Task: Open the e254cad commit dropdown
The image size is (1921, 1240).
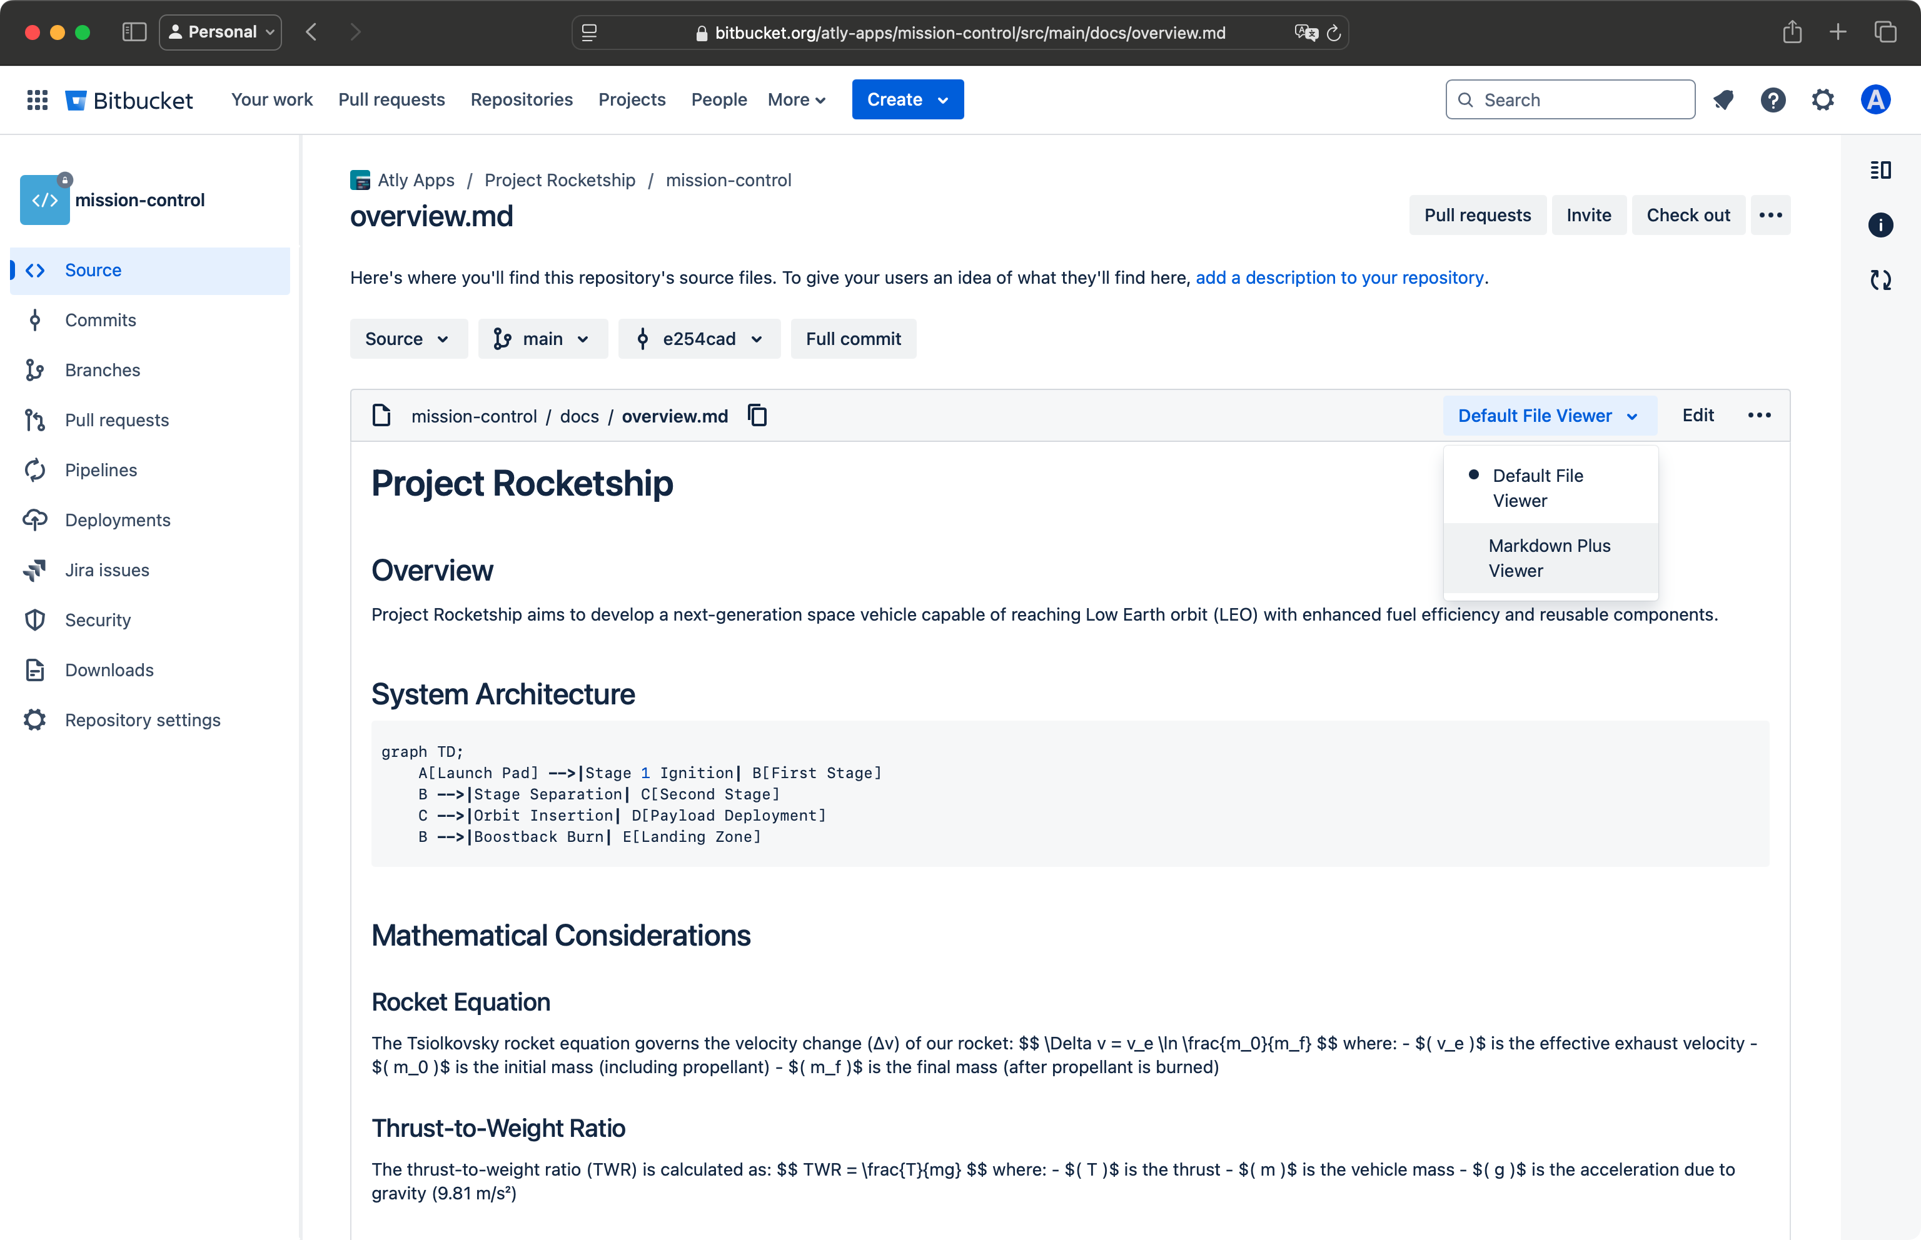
________________________
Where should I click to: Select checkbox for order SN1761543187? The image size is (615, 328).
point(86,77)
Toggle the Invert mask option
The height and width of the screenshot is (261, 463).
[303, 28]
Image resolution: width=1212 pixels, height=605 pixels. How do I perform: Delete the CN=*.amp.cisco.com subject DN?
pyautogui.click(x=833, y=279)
________________________
To be done:
Could you turn the records into a numbered list, beginning at the line that has "Toggle the Invert mask option" and stopping after the line that has "pyautogui.click(x=833, y=279)", with any blank lines left out?

Response to this task:
1. Toggle the Invert mask option
2. The height and width of the screenshot is (261, 463).
3. [303, 28]
4. Image resolution: width=1212 pixels, height=605 pixels. How do I perform: Delete the CN=*.amp.cisco.com subject DN?
5. pyautogui.click(x=833, y=279)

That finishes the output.